I was mainly brought up by my mother. I had a younger brother but he died as a baby. One day I came home from school to find my mother crying with my Aunt Gillian, and the crib empty. Cot death, they said. People also said that my mother and father were never the same after that. They said that Dad drank more than ever.
Growing up, I started to hang around with some local boys. We got rowdy as we got into our teens, as boys do when they’re in a gang. Some of us were tough, others just pretended to be. We called ourselves the Tolcross Rebels. We were proud of who we were. We fought other gangs and we drank a lot. I drank more than most.
I left Darroch School at sixteen. When
I went to my careers officer he sat me down and gave me a card, which I took along to the railways. I trained as a chef on the railways, with British Rail. They sent me to Telford College on day release where I did the City and Guilds of London Institute’s chef course.
I never, ever liked being a chef. I had no flair for it and resented being cooped up, sweating in a hot kitchen. I worked on the Edinburgh to London trains, in the restaurant cars. I wanted to be up front driving the train, not penned into a narrow kitchen, heating up pre-cooked food for businessmen. Like so many kids at my school, I got poor career advice.

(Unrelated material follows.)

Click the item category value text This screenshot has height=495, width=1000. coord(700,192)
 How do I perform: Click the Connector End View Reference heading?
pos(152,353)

The Tories had come to power under Thatcher and they were shutting everything down. I got involved in the union, and became politically aware, or ‘politically conscious’ as we liked to refer to it back then. I went to meetings, took part in marches and demonstrations, stood on picket lines. I read a lot of history; a lot about socialism and how it offered working people the chance of a better life.
But I could see that so much of it was pie in the sky. The system would always win, would always be able to throw enough scraps from the rich man’s table to keep ordinary people stampeding over each other to get to them. I grew disenchanted that the world would never be like I wanted it to, a fair and just place for all. So I drank more. At least that was the way I saw it at the time. It was probably just an excuse.
I needed excuses, as I didn’t want to be like my father. He was abusive in drink. I stood up to him as a young man when he hit my mother. We fought, physically fought, in drink. My father was a brutal man, and I suppose that I learned to be too, in order to stand up to him. Once we both ended up in casualty after a battle. My mum would sometimes leave him but she would always go back.
There wasn’t much love in my life back then, but I had music. Outside of politics, that was my big passion, specifically punk rock; when it came along I was in my element, as it sort of combined the both. It was stuff that was being made by ordinary young guys from the same sort of places as us, rather than remote, rich pampered superstars in Surrey mansions. There were some great local bands in Edinburgh at the time: the Valves, Rezillos, Scars, Skids, the Old Boys and Matt Vinyl and the Decorators.